> Görev 1: Halep yazısında "Ama bunu yaparken" ile başlayan paragrafı, temel bilgilerini koruyarak daha kısa biçimde yeniden yazın.
> Görev 2: Halep yazısına göre Türkiye ile Suriye'nin ortak sınırı kaç kilometredir?
> Görev 3: Halep yazısını son cümlesinden sonrasından devam ettirin.

> Verilen metin:

******************************

Son birkaç gündür, gündemimizde Halep var... 100 yıl öncesine kadar 400 yılı aşkın bir süre aynı vatanın insanları olarak ortak yaşadığımız bir güzel şehirdi Halep; Suriye'nin Şam'dan sonraki 2. büyük şehri...
Ve anlaşıldığına göre, Amerika ve Rusya arasındaki tahtırevalli oyununda iki taraf için de tercih edilebilir durumda olan Beşşar Esad liderliğindeki Suriye rejimi güçleri, Halep'e hakim olan 'HTŞ' (Hey'et-i Tahrir-i Şâm / Şam diyarlarını kurtarma Grubu) güçleri karşısında beklenmedik şekilde yenilgiye uğramış ve çekilmeye başlamıştır.
Ama bunu yaparken, Esad rejiminin, bazı mıntıkaları, silahlarıyla birlikte Amerikan beslemeli PKK'ya bırakmak yöntemine yine başvurduğu görülmektedir. 'Yine...' diyoruz, çünkü 9-10 sene öncelerde Beşşar Esad, bir yabancı gazeteye verdiği röportajında, ilk karışıklıklar çıktığında, kuzeyde, Türkiye sınırındaki kürtçü gruplarını silahlandırarak, Türkiye'yi meşgul etmeleri taktiğine başvurduğunu belirtmişti.
Beşşar o zaman, eskiden Tayyib Erdoğan'la çok yakın dost olduğu hatırlatılınca ise, 'Evet, öyleydi, ama Ortadoğu'daki tek gerçek laik rejimin kendilerininki olduğunu ve Erdoğan'ın ise 'İhvan kafası' taşıdığını unutmuyorduk...' diyordu...
Ve Suriye, Fırat'ın batısında Rusya'nın, Fırat'ın doğusunda ise Amerika'nın, Şam ve çevresinde ise İran'ın etkili olduğu bölgelere ayrılmıştı; ama o bölgeyi de Siyonist İsrail rejiminin dilediğince bombardıman ettiği bölge... 910 km'lik Türkiye-Suriye ortak sınırı boyunca uzanan şerit ise, kürtçü grupların elinde... İsrail rejiminin, kürtçü grupları 'müttefik' olarak tanıtmaları da bir ayrı konu... Daha da ilginç olan, Amerika'nın 10 bin, Rusya'nın 3-4 bin, İran'ın ise, 300 km. kadar uzaktan, yani Suriye'yle hiçbir ortak sınırları olmadığı halde, Suriye'de cirit atarlarken; Suriye'yle 910 km. ortak sınırı olan Türkiye'nin bütün o gelişmeleri uzaktan temaşa etmesinin, aklın gereği olmadığı açıktır. Ki, Rusya, İdlib civarında 2-3 gündür bombardımanlar yapmaktadır.

******************************

> Veriler:
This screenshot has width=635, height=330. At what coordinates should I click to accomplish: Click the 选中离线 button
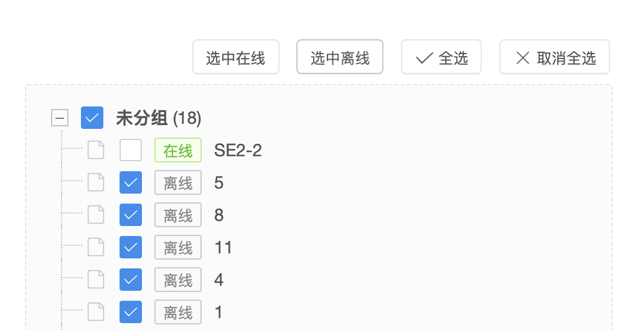340,57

******************************

> Sonuç 1: Esad rejimi çekilirken bazı bölgeleri silahlarıyla birlikte Amerika'nın beslediği PKK'ya yine bırakmıştır. "Yine" denmesinin nedeni şudur: Beşşar Esad 9-10 yıl önce yabancı bir gazeteye verdiği röportajda, ilk karışıklıklarda Türkiye sınırındaki kürtçü grupları silahlandırarak Türkiye'yi meşgul etme taktiğine başvurduğunu söylemişti.

> Sonuç 2: 910 km.

> Sonuç 3:
Ve 4 milyon kadarı Türkiye'ye olmak üzere, 7 milyon kadar insanın evlerini barklarını terk edip, komşu ülkelere sığındığı ve 1 milyona yakın insanın öldürüldüğü bir ülkede, uluslararası hukuk ve diplomasi kurallarına göre kendi nefsinin ve emperyal güçlerin esiri olan Beşşar Esad, hala Devlet Başkanı statüsünde...
*
Halep, Suriye'deki Esad rejimi ve Baas Partisi'nin yarım asırlık diktatörlüğüne karşı verilen halk direnişi günlerinde, önemli bir kısmı Afganistan'da toplumun genelinden kopuk yaşayan bir mezhebî kesimden getirilen ve çıkarılan bir kanunla da, Irak'ın 'resmi silahlı güçleri' olarak gösterilen, sayıları da 300 binin üzerinde olduğu açıklanan 'haşd-i şâ'bî'ye (Halk gönüllüleri'ne) eklenen ve de sıkı bir itikadi / ideolojik eğitimden geçirilerek, kendileri gibi inanmayan diğer Müslümanların imha olunmasını 'cihat' olarak gören 'savaşçı'ların, 10 yıl öncelerde Suriye'de neler yaptıkları aşağı yukarı biliniyor... İhtilaflı tarafların ellerinde silah olunca, karşı tarafça 'öldürülmemek için öldürmek' anlayışı da çok mantıklı bir yaklaşım imiş gibi devreye giriverir.
Ama açık olan şu ki, sonunda 3,5 milyon nüfuslu Halep'in halkı harabeye dönen şehri terk etmek zorunda kaldığında, Beşşar Esad, 'Suriye'deki savaşı kazandığını' söylemişti... Ama öyle bir hengâmede, özel silah eğitimi görmüş ve bir savaş için psikolojik açıdan da, yüksek derecede eğitimli olan Lübnan Hizbullahı'nın devreye girdiğini düşünürsek, Halep halkının, hele de 'şehir / gerilla savaşı'na, taa baştan yenik girdiği anlaşılmaz değildir.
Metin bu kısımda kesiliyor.